## YOUR GOAL
Copy out these lines verbatim, covering every line of the listing, and leave the pictures out of your answer.

## ENTRIES SUPPLIED

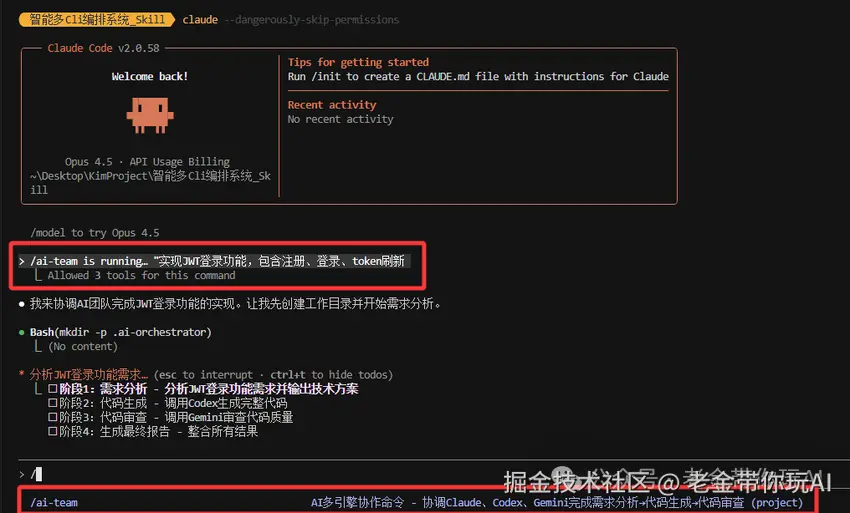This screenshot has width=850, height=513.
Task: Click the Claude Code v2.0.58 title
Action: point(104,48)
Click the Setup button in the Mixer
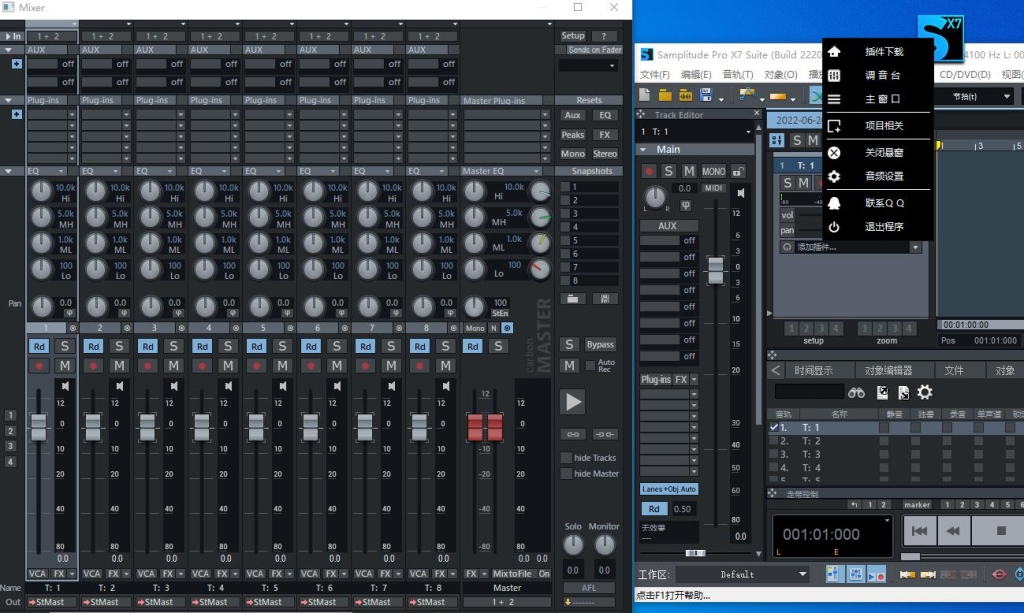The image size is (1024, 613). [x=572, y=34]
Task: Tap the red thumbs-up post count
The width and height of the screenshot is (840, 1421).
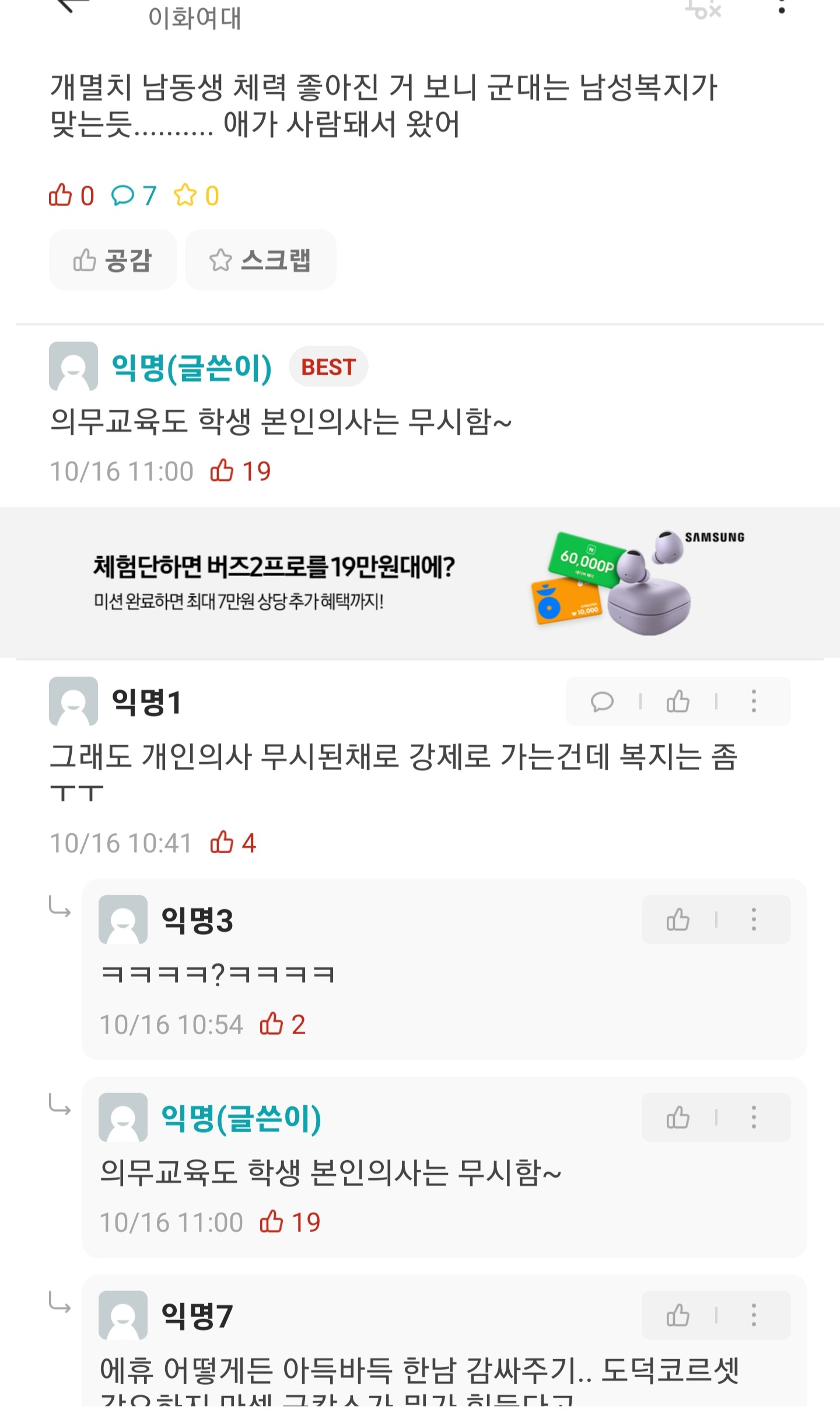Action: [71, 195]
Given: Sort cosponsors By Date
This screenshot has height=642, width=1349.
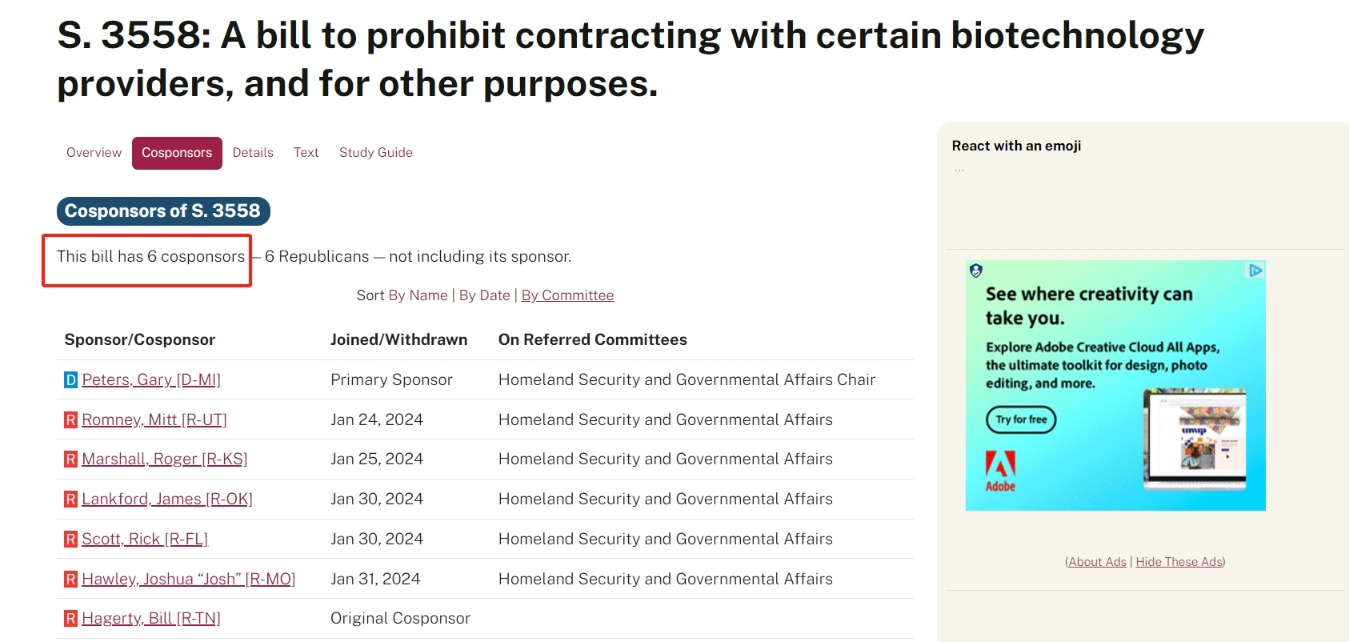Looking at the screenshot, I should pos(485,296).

## FULL ANSWER
This screenshot has width=850, height=513.
Task: Click the Claude Code v2.0.58 title
Action: point(104,48)
Click the Setup button in the Mixer
The image size is (1024, 613). [x=572, y=34]
Task: Tap the red thumbs-up post count
The width and height of the screenshot is (840, 1421).
Action: [71, 195]
Given: Sort cosponsors By Date
This screenshot has height=642, width=1349.
Looking at the screenshot, I should pos(485,296).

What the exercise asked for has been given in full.